人民網日本語版 2017年08月11日11:05

現在、日本の保育所は、保育の必要性の優先順位を点数制で決定している。通常、親が障害者の世帯、ひとり親世帯、同居の親族がいない世帯などの子供が優先的に入所できるようになっている。しかし、実際には、保育所が受け入れることができる児童の人数は限られており、入所できない児童は、今保育所にいる児童が小学校に入学するのを待ち、もう一度申請しなおさなければならないというのが現状だ。多くの待機児童は、小学校に通う年齢になっても、保育所に入所する資格を得ることができない。祖父母が孫の世話をするというのは、日本の社会ではあまり見られないため、保育所に入所できない子供を持つ女性の多くは、子供が小学校に通い始めてから働くしかない。

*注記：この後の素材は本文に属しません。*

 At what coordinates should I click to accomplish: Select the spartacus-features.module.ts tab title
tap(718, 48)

東京都高等学校教職員組合の委員長を務める藤野正和氏は、「育児は本来、家庭、コミュニティ、政府、社会が共同で負うべき責任。しかし、日本では、育児は女性の仕事と見られているというのが現状。その負担が若い女性の肩に重くのしかかっている」と指摘する。

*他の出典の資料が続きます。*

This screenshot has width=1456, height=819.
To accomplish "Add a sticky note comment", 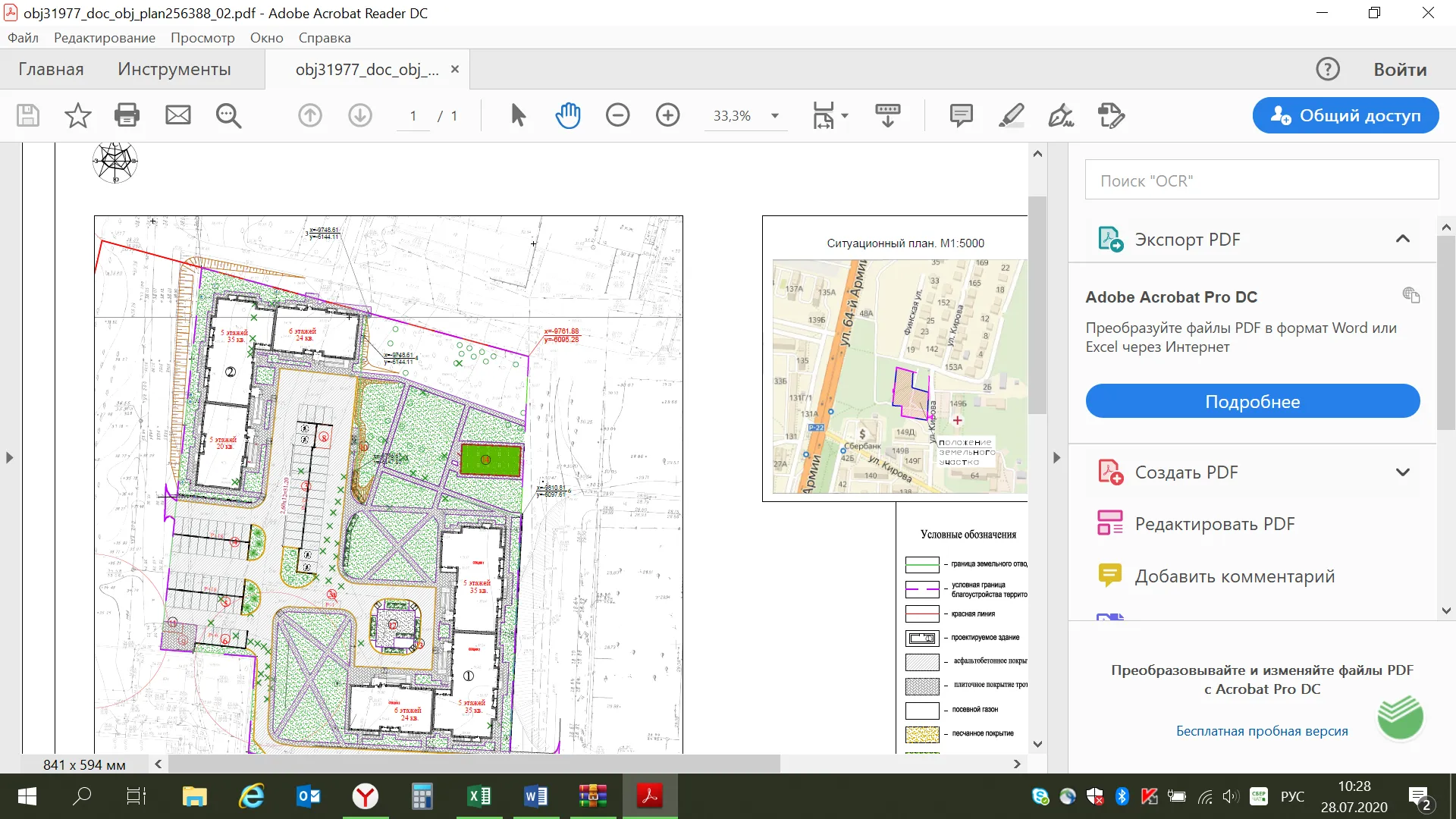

長年、日本の教育問題を研究している南京工業大学外国語学院の陳世華教授は、「安倍晋三首相は、女性が十分に才能を発揮できる『一億総活躍社会』の構築を目指しているものの、待機児童問題を解決できていないため、逆に、職場で活躍していた多くの女性が、育児のために仕方なく家庭に戻って『専業主婦』にならなければならない状況になっている。女性に社会発展に寄与してもらううえで、最も重要なのは、専業主婦を解放すること。全ての待機児童が保育所に入所できるようにし、女性が働き始めの段階で抱える心配を根本的に解決しなければならない。その他、待機児童問題を代表とする育児問題は、出産適齢期の女性の出産に対する見方にも大きな影響を与える。そのような女性が出産を望まない、またはできない状態では、日本の少子高齢化問題に拍車がかかってしまうことに疑問の余地はない。そうなると、日本政府が期待する好循環どころか、逆に悪循環となってしまう」と指摘する。

長い目で見た計画、戦略が不足

藤野氏は、「待機児童問題が日に日に深刻化している根本的な原因は、日本の各行政機関がこの問題を十分に重視していないから。そのため、関連の政策制定を先伸ばしにし、具体的な対策も往々にして、少しの修正を加えるだけにとどまっている。頭が痛いと頭痛薬を飲み、足が痛いと足を治療するという、その場しのぎの対策ばかりで、長い目で見た計画や戦略が乏しい」と指摘する。

保育士不足の問題を例にすると、「3歳以上の児童20人につき一人の保育士」、「2歳以下の児童6人につき一人の保育士」というのが、日本の一般的な保育所の基準だ。しかし、人手不足であるため、この基準を満たすことができている保育所はあまりない。中には、保育士が見つからず、受け入れる児童の数を減らすことを余儀なくされている新しい保育所もある。